> [Quoted passage]:
▼
A radical reinterpretation of mental exercise from two New York Times bestselling authors - "What if we could exercise our minds like we exercise our bodies?" - backed by state-of-the-art scientific research. More than forty years ago, two friends and collaborators at Harvard, Daniel Goleman, and Richard Davidson were unusual in arguing for the benefits of meditation. Now, as mindfulness and other brands of meditation become ever more popular, to fix even more about our lives, they reveal the cutting-edge science of how smart practice can change our personal traits and even our genome for the better.
Drawing on the kind of cutting-edge research that has made them giants in their fields, Goleman and Davidson sweep away neuromythology and reveal what we can learn from a one-of-a-kind data pool of world-class meditators. They share for the first time remarkable findings that show how meditation can cultivate - without drugs or high expense - qualities such as focus, selflessness, and compassion. For beyond the pleasant states that mental exercises can produce, purposeful, sustained mind training can create altered traits: sustained, beneficial qualities of thinking, feeling, and acting that are accompanied by lasting, supportive changes in the brain.
▲
> [Exercises]:
**A)** Translate this sentence from the meditation book description into Spanish: "They share for the first time remarkable findings that show how meditation can cultivate - without drugs or high expense - qualities such as focus, selflessness, and compassion."
**B)** Pick up the meditation book description after its last sentence and write one more short paragraph in the same style.

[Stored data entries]
▼
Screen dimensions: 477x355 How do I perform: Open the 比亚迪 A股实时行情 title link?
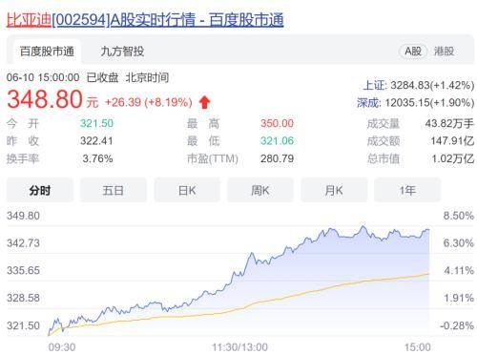(x=145, y=20)
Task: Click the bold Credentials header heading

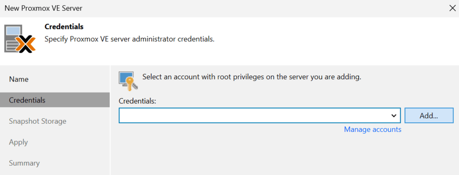Action: coord(64,27)
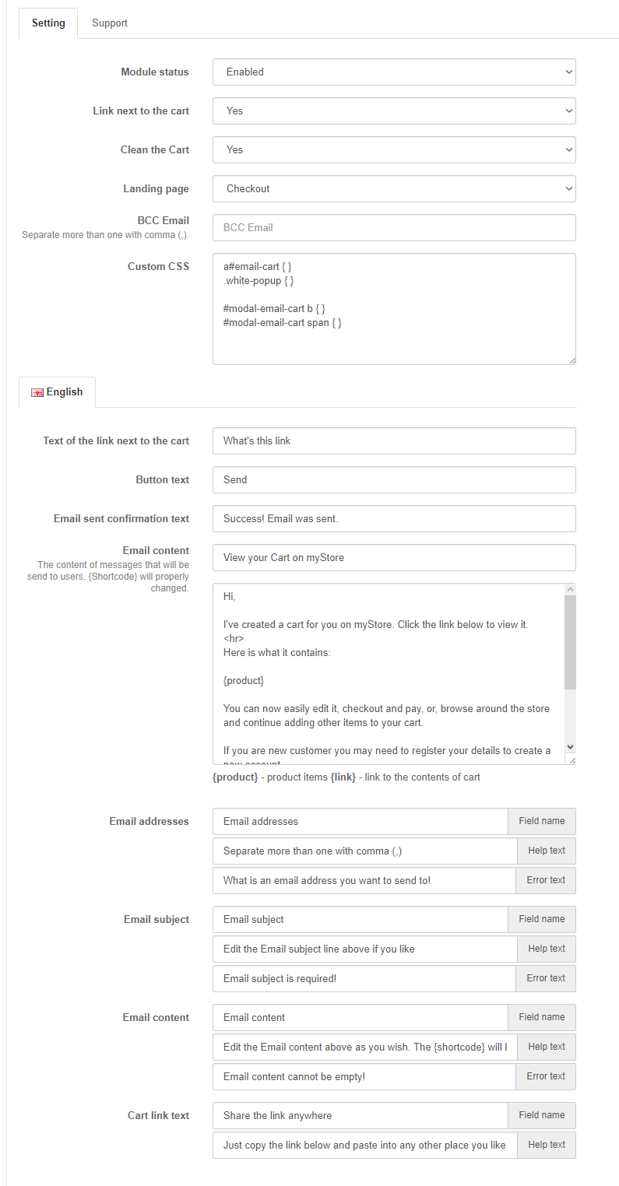Click the View your Cart on myStore field

tap(394, 557)
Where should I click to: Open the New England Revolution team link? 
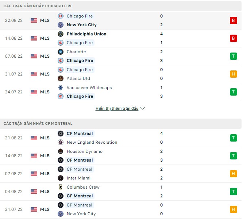(92, 142)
▲
> [Responses by task]:
**A)** Comparten por primera vez hallazgos notables que muestran cómo la meditación puede cultivar —sin fármacos ni grandes gastos— cualidades como la concentración, la abnegación y la compasión.

**B)**
Demonstrating two master thinkers at work, The Science of Meditation explains precisely how and when mind training benefits us. More than daily doses or sheer hours, we need smart practice, including crucial ingredients such as targeted feedback from a master teacher and a more spacious, less attached view of the self, all of which are missing in many versions of mind training. Exploring, too, how new technologies can really help with meditation, this is the truth about what meditation can do for us today. Gripping in its storytelling and grounded in new research, this is one of those rare books that has the power to change us at the deepest level.